Task prompt →
Copy the entries word for word, from the line holding "Given: Open the notifications bell" through the last line of the entries, with both ends included.

● ● ● ● ●

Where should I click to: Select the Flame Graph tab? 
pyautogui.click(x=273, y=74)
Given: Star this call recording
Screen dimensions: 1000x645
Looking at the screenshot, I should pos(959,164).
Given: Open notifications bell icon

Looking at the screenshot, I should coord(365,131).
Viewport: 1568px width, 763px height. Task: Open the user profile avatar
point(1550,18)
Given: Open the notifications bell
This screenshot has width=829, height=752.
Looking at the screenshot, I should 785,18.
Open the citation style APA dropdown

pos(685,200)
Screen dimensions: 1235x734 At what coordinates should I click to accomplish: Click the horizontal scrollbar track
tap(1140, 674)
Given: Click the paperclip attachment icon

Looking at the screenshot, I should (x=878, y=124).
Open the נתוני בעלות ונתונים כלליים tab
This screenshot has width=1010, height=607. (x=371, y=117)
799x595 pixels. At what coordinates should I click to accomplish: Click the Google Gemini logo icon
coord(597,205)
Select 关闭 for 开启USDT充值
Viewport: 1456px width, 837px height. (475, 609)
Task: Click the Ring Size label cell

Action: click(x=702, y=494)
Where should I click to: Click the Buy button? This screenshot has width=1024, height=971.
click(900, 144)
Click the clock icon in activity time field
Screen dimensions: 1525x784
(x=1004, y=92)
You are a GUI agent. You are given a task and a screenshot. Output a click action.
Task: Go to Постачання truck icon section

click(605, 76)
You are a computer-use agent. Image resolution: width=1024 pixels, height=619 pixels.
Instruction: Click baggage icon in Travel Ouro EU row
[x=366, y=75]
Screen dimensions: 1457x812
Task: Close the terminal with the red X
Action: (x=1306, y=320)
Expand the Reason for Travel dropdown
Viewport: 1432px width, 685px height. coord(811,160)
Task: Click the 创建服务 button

● ● ● ● ●

Expected answer →
Given: Open the notifications bell
This screenshot has width=829, height=752.
Looking at the screenshot, I should 785,18.
Open the citation style APA dropdown

pos(685,200)
Screen dimensions: 1235x734 At what coordinates should I click to accomplish: Click the horizontal scrollbar track
tap(1140, 674)
Given: Click the paperclip attachment icon

Looking at the screenshot, I should (x=878, y=124).
Open the נתוני בעלות ונתונים כלליים tab
This screenshot has width=1010, height=607. (x=371, y=117)
799x595 pixels. At what coordinates should I click to accomplish: Click the Google Gemini logo icon
coord(597,205)
Select 关闭 for 开启USDT充值
Viewport: 1456px width, 837px height. (475, 609)
Task: Click the Ring Size label cell

Action: click(x=702, y=494)
Where should I click to: Click the Buy button? This screenshot has width=1024, height=971.
click(900, 144)
Click the clock icon in activity time field
Screen dimensions: 1525x784
(x=1004, y=92)
You are a GUI agent. You are given a task and a screenshot. Output a click action.
Task: Go to Постачання truck icon section

click(605, 76)
You are a computer-use agent. Image resolution: width=1024 pixels, height=619 pixels.
Instruction: Click baggage icon in Travel Ouro EU row
[x=366, y=75]
Screen dimensions: 1457x812
Task: Close the terminal with the red X
Action: (x=1306, y=320)
Expand the Reason for Travel dropdown
Viewport: 1432px width, 685px height. coord(811,160)
Task: Click the 创建服务 button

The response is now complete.